I remembered a Chinese saying: “if you can pick it up then you can put it down.” And I always thought that was probably one of the most dignifying things a person could do.
When I was young, I have always been proud of myself for never giving up. But the older I got, the more I realized it is way harder to let go.
If that year, I had the gut to let him go early, I wouldn’t be so hateful towards him in the end. I no longer loved him. And probably did he me. But I didn’t hate him and that was the problem. I was young and didn’t learn to let go. I was told love was for forever and I believed it. Probably so did he.
We were together for way longer than we should. We stayed because of the memories, instead of the moments. I got annoyed at him. He got annoyed at me. We snapped a little here and there, but we never fought big. So we still stayed together, because who would break up over milk cap not closed probably?

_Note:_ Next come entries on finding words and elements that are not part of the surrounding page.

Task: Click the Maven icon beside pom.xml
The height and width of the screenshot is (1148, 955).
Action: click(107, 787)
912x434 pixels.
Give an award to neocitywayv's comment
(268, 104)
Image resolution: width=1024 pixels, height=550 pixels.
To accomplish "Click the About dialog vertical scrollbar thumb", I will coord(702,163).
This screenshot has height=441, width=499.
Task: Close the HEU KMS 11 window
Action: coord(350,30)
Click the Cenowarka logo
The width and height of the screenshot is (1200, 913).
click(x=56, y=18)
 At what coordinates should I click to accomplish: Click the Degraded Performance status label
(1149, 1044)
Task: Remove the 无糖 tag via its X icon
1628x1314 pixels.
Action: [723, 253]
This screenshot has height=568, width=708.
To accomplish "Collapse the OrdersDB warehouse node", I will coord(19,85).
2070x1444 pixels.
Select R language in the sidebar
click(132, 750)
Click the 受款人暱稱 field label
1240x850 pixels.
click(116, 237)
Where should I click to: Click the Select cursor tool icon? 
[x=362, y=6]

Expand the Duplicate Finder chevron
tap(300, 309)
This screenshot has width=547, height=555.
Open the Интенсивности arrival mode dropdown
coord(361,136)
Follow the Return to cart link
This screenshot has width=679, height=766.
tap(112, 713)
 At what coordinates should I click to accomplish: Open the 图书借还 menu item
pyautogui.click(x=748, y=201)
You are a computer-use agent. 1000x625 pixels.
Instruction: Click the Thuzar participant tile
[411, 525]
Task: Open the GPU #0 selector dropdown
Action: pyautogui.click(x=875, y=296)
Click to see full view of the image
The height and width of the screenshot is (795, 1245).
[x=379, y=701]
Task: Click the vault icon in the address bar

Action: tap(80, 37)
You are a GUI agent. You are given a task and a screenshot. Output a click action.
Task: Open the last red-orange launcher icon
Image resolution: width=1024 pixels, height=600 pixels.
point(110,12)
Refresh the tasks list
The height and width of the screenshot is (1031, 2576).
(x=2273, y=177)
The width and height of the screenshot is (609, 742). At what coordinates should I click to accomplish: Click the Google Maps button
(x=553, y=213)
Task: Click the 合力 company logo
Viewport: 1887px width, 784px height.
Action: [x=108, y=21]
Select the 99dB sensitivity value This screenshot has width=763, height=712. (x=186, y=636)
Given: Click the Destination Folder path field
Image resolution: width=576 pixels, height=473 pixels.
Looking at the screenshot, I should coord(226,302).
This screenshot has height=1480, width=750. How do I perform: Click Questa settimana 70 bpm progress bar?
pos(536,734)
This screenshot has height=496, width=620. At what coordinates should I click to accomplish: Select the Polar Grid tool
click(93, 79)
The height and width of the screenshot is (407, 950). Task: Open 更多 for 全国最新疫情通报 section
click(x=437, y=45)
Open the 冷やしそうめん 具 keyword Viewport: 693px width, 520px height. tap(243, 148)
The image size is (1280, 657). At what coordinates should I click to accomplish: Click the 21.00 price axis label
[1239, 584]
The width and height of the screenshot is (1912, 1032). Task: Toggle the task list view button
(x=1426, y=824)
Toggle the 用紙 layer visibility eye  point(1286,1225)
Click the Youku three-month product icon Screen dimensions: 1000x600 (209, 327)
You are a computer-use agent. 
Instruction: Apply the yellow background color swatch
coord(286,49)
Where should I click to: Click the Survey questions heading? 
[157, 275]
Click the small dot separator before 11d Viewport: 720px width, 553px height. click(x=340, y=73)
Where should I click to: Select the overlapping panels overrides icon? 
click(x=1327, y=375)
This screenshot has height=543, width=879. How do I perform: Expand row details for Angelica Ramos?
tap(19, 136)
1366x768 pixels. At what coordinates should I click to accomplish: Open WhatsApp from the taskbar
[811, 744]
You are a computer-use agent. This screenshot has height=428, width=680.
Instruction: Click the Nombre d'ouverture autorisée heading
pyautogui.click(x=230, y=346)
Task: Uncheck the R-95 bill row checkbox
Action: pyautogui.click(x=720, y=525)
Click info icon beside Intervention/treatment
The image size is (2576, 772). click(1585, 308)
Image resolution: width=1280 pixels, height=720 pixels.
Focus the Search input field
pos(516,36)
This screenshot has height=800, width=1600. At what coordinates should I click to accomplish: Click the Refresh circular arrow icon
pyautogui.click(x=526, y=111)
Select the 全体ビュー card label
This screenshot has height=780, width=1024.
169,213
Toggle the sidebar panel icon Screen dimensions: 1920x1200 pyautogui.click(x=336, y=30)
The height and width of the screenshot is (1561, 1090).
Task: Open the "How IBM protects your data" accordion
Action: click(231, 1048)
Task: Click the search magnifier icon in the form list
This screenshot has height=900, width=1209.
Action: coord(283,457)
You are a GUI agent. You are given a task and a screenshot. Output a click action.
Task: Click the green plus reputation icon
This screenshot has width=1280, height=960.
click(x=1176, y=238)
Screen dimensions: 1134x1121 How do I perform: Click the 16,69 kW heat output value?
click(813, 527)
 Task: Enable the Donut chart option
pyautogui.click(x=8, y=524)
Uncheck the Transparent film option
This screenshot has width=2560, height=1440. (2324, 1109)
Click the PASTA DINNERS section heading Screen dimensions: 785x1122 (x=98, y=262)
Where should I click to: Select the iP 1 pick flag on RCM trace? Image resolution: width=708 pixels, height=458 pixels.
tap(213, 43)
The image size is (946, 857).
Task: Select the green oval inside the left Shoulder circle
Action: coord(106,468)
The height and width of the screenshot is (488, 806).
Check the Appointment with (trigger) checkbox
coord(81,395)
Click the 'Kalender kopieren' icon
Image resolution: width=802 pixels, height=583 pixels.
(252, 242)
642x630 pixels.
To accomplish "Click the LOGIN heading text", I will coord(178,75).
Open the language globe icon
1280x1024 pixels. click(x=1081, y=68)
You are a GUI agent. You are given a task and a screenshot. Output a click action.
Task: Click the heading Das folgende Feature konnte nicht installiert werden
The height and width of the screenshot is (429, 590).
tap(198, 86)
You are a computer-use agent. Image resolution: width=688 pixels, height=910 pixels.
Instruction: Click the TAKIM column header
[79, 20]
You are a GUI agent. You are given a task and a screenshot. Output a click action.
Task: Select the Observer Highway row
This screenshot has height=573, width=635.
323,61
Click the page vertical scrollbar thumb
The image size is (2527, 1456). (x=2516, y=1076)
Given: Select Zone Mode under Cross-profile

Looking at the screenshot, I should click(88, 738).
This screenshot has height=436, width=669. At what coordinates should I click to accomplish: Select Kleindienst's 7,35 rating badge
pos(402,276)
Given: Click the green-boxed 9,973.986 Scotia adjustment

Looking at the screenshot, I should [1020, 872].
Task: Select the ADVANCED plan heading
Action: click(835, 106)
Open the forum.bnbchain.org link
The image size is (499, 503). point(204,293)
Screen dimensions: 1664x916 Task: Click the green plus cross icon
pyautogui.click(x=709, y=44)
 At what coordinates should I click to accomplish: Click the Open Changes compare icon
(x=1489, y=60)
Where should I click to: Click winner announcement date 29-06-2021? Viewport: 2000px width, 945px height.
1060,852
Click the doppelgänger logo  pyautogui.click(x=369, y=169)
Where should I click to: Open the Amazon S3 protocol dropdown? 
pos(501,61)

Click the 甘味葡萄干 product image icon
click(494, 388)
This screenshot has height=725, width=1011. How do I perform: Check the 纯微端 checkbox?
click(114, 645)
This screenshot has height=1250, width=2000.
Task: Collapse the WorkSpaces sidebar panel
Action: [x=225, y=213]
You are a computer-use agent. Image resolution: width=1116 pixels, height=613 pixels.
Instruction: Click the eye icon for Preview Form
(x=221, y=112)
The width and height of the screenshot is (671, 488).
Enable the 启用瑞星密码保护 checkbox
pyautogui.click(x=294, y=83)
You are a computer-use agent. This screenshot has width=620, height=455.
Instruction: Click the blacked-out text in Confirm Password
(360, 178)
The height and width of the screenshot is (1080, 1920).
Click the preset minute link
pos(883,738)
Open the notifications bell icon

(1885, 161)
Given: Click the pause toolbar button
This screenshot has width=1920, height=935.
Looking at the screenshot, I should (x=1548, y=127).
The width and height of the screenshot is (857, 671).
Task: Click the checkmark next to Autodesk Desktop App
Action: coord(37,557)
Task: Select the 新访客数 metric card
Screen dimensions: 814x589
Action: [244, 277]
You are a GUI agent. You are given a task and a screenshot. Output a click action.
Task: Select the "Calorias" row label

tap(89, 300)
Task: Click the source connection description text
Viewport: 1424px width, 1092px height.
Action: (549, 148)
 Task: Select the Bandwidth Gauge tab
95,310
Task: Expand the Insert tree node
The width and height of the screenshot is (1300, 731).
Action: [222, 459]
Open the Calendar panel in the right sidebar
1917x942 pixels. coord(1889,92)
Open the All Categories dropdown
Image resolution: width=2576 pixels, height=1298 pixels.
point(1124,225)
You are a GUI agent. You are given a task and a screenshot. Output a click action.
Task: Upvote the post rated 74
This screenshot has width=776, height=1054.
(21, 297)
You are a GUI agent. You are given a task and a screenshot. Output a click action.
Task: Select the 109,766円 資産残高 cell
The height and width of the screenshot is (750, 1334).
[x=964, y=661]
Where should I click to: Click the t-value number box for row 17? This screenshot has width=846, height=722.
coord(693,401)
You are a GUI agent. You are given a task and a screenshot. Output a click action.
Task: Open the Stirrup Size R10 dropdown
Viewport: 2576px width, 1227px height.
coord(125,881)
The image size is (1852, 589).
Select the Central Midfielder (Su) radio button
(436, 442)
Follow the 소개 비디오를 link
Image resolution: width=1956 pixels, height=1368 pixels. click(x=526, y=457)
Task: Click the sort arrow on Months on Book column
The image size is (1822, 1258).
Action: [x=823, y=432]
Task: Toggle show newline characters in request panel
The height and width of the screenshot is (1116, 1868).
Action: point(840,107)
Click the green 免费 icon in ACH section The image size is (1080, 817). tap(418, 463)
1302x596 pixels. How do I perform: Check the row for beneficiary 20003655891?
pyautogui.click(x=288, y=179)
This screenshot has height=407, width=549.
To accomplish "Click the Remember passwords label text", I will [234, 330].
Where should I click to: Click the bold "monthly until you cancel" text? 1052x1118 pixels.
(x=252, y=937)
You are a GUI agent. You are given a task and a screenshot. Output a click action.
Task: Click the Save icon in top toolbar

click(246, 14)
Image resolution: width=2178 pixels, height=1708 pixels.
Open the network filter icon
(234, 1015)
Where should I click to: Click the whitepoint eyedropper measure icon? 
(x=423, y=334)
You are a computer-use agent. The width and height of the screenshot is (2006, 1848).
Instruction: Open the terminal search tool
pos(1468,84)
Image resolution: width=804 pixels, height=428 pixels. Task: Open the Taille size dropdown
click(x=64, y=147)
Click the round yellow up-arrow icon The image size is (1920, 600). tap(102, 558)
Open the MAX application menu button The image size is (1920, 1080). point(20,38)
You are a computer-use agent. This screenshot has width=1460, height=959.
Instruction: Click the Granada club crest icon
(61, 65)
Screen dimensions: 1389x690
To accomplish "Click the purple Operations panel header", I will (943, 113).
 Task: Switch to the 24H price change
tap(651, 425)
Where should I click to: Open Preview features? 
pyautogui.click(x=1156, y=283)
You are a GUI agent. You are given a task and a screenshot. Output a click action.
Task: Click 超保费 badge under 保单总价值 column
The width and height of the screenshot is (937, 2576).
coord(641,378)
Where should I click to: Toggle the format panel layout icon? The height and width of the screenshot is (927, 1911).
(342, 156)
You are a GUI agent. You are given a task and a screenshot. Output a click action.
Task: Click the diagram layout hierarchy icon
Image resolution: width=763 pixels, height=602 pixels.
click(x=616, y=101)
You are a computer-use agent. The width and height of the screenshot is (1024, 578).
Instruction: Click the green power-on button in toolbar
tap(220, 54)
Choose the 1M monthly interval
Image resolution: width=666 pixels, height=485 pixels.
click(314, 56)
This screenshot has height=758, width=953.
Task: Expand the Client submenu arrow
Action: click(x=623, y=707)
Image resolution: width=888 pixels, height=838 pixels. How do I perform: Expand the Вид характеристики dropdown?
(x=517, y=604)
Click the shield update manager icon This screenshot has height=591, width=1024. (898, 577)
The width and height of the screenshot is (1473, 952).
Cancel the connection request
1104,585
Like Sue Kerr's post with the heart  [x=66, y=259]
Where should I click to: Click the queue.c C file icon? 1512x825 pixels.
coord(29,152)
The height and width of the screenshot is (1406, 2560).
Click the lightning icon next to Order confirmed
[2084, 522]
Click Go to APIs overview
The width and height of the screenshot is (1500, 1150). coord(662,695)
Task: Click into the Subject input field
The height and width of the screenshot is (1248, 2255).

My family got some serious issues and I was upset and stressed. I was looking for him for some support but he turned me away. He basically told me to deal with it myself. Then, we broke up.
I finally did it, but you know what? I would have rather broken up over the milkcap not closed than over my heart breaking into pieces over the feeling of betrayal. I would have taken all those years back. I didn’t regret the relationship, I regretted not letting go. I picked up the relationship easily, but I didn’t have the gut to “put it down”. And it will always stay with me as a lesson from the young naive days.